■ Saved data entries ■
----

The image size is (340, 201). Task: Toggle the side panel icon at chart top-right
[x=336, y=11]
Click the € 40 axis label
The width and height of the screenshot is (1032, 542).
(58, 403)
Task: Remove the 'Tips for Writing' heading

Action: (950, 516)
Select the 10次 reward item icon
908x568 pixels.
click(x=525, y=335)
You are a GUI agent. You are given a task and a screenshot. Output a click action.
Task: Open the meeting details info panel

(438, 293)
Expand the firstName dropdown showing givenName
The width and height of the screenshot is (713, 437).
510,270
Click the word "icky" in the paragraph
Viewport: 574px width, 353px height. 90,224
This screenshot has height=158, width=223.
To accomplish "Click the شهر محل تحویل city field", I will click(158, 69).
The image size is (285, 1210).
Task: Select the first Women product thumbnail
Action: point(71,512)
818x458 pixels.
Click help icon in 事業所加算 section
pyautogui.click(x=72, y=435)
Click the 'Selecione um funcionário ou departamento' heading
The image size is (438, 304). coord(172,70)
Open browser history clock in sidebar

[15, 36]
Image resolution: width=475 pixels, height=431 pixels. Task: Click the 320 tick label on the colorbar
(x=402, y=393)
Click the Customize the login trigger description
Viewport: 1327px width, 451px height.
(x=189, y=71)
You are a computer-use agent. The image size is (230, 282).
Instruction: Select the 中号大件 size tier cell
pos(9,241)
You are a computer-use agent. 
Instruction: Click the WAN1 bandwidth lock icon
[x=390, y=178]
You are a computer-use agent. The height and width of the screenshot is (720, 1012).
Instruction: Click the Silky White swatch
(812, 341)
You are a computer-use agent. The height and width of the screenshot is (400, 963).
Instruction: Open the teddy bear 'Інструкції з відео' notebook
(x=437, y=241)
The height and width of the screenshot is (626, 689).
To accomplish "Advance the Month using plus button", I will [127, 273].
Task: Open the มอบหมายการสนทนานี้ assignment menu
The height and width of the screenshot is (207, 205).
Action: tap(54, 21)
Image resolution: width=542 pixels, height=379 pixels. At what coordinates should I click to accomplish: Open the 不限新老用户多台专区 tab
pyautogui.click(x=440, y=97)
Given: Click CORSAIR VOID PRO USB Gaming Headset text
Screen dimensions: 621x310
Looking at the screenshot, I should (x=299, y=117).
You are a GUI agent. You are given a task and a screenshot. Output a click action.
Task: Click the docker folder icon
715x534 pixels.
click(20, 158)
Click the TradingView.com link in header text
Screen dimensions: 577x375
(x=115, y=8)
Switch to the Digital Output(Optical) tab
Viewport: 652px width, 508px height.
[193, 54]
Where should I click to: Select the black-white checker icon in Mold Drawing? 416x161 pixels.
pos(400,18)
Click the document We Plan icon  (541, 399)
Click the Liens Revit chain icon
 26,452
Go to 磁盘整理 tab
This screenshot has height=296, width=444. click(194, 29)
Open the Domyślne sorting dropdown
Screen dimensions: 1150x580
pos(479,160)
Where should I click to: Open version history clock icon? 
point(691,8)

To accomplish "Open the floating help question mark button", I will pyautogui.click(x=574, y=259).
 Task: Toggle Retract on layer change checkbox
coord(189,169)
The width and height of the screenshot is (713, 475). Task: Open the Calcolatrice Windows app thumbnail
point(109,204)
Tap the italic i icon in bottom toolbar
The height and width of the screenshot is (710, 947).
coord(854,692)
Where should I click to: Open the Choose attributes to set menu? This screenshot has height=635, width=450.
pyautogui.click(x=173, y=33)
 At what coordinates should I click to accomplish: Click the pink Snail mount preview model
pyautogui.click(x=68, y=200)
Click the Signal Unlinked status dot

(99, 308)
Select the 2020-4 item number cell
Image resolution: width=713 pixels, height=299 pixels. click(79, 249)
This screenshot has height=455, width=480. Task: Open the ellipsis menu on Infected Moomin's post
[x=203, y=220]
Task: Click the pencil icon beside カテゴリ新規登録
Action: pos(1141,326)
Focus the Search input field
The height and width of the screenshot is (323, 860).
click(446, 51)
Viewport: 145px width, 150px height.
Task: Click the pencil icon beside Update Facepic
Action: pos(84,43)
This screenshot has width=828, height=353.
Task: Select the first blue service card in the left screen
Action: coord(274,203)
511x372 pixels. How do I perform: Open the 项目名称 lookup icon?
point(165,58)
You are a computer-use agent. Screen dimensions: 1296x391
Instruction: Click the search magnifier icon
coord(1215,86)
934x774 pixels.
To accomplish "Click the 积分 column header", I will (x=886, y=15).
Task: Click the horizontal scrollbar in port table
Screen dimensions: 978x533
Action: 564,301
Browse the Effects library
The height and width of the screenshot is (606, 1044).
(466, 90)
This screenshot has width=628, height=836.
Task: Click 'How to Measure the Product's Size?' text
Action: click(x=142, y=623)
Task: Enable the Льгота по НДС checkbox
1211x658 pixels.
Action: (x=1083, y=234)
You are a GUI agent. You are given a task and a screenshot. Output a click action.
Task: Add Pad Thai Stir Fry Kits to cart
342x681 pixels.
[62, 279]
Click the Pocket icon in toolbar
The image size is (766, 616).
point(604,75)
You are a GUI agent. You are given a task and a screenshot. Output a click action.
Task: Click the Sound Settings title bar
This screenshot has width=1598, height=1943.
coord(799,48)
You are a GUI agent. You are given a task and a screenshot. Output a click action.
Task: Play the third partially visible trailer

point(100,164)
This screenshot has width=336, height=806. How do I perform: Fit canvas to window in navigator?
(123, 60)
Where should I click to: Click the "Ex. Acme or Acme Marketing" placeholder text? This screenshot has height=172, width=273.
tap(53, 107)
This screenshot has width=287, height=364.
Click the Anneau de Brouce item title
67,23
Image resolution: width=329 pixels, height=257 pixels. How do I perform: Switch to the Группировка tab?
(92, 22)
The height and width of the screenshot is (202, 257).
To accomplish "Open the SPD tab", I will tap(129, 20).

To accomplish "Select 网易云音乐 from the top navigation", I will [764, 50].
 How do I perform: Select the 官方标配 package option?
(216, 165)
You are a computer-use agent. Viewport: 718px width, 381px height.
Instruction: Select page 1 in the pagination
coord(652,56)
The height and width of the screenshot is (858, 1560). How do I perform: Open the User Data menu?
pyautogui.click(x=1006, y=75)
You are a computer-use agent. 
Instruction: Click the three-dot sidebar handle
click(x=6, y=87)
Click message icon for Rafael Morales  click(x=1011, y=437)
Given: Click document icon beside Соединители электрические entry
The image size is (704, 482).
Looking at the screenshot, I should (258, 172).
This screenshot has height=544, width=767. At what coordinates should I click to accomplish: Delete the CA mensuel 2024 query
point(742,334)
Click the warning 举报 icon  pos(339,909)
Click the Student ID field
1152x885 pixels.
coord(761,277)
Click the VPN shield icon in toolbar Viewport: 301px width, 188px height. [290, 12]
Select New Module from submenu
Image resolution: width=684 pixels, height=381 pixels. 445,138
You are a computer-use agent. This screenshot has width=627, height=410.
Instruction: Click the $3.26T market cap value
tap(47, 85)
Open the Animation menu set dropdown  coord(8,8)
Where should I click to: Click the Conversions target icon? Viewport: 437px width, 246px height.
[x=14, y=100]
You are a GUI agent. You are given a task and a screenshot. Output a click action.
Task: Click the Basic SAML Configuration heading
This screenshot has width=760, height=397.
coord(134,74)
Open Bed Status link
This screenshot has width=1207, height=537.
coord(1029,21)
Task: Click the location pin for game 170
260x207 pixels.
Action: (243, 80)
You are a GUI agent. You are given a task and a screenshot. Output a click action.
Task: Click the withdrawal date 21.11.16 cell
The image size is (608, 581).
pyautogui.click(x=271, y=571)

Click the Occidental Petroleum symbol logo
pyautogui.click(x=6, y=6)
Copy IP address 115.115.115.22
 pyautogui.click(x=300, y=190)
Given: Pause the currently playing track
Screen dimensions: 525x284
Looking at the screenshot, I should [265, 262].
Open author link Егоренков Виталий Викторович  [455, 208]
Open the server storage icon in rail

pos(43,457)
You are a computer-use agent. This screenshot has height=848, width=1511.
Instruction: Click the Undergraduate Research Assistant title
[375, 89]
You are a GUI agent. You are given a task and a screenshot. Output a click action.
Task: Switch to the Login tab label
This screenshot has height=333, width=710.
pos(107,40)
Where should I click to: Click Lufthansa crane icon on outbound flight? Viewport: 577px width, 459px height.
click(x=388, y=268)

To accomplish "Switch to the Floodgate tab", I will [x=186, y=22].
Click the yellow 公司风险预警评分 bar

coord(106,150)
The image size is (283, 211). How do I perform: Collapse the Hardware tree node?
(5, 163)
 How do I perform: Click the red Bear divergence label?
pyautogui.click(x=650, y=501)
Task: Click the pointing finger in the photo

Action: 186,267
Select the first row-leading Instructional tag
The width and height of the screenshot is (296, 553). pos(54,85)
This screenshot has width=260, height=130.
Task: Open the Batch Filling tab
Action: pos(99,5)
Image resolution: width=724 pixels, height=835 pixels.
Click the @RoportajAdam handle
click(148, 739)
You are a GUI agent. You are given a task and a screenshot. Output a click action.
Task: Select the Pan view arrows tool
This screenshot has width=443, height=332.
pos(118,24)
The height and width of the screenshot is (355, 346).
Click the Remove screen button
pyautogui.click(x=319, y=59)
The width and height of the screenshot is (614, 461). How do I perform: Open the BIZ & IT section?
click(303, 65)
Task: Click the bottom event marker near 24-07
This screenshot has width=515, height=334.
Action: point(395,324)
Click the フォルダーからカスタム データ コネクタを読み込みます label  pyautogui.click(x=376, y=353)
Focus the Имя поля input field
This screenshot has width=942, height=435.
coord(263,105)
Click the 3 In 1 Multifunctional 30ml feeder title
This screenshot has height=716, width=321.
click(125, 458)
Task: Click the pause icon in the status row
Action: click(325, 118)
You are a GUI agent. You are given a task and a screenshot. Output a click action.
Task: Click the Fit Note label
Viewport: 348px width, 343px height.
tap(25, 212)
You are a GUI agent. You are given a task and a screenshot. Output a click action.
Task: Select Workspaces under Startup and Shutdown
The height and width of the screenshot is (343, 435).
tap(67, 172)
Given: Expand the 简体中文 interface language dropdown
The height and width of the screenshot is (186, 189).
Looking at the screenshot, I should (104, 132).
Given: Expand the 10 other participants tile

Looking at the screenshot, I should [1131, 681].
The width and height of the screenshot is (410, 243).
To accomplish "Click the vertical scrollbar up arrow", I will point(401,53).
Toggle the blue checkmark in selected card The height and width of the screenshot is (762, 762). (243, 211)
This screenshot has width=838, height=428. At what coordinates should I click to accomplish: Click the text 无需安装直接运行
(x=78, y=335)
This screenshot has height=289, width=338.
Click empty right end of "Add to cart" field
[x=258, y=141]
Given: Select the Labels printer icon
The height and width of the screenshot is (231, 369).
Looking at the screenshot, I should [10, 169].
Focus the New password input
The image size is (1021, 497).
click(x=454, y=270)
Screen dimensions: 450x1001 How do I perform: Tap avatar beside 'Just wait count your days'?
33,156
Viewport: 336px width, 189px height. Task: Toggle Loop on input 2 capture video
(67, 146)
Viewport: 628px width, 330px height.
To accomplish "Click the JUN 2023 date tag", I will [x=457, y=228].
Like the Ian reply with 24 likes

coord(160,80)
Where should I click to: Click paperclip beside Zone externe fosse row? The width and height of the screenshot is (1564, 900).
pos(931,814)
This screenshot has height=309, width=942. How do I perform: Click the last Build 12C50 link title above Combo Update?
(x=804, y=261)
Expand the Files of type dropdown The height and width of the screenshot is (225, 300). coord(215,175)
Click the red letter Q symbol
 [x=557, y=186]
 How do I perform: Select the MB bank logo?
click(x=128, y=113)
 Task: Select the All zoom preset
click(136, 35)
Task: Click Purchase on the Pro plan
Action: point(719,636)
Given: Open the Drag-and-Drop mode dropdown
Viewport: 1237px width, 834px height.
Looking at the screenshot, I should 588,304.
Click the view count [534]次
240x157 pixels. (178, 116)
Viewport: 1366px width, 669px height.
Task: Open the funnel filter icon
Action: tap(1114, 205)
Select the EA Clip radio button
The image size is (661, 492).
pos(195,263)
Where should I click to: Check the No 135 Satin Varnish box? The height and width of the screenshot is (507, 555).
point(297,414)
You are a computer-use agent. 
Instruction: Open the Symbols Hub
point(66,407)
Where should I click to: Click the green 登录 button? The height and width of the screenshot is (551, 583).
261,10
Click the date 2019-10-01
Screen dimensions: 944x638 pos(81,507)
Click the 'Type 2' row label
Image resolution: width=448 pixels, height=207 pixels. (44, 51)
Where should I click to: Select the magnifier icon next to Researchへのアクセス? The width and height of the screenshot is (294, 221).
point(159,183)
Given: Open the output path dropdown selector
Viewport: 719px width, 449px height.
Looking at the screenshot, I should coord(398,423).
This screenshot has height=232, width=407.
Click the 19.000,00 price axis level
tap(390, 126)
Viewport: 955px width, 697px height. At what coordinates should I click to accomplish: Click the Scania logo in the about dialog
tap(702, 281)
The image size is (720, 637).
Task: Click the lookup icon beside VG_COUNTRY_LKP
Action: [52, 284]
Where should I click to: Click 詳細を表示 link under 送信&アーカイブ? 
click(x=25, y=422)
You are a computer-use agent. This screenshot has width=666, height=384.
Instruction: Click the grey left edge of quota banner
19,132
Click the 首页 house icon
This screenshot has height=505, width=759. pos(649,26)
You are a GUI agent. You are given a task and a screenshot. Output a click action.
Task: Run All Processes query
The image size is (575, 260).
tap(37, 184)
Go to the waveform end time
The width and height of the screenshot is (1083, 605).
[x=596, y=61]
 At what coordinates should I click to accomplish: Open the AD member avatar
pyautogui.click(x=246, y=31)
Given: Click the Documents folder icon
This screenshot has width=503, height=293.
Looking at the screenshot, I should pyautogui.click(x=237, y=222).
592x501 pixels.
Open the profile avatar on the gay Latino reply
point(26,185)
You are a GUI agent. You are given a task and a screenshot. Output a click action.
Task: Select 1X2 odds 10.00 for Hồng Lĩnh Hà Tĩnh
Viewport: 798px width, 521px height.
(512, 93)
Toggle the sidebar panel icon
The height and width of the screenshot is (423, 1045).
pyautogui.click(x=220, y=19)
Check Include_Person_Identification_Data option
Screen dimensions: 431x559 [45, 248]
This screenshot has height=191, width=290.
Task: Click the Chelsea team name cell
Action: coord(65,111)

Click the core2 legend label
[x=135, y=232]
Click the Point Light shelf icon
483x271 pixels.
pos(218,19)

----

■ Try it ■
Where does the word "bottom" occur in the data? Copy every line that has it.

■ Expected answer ■
Tap the italic i icon in bottom toolbar
Task: Click the bottom event marker near 24-07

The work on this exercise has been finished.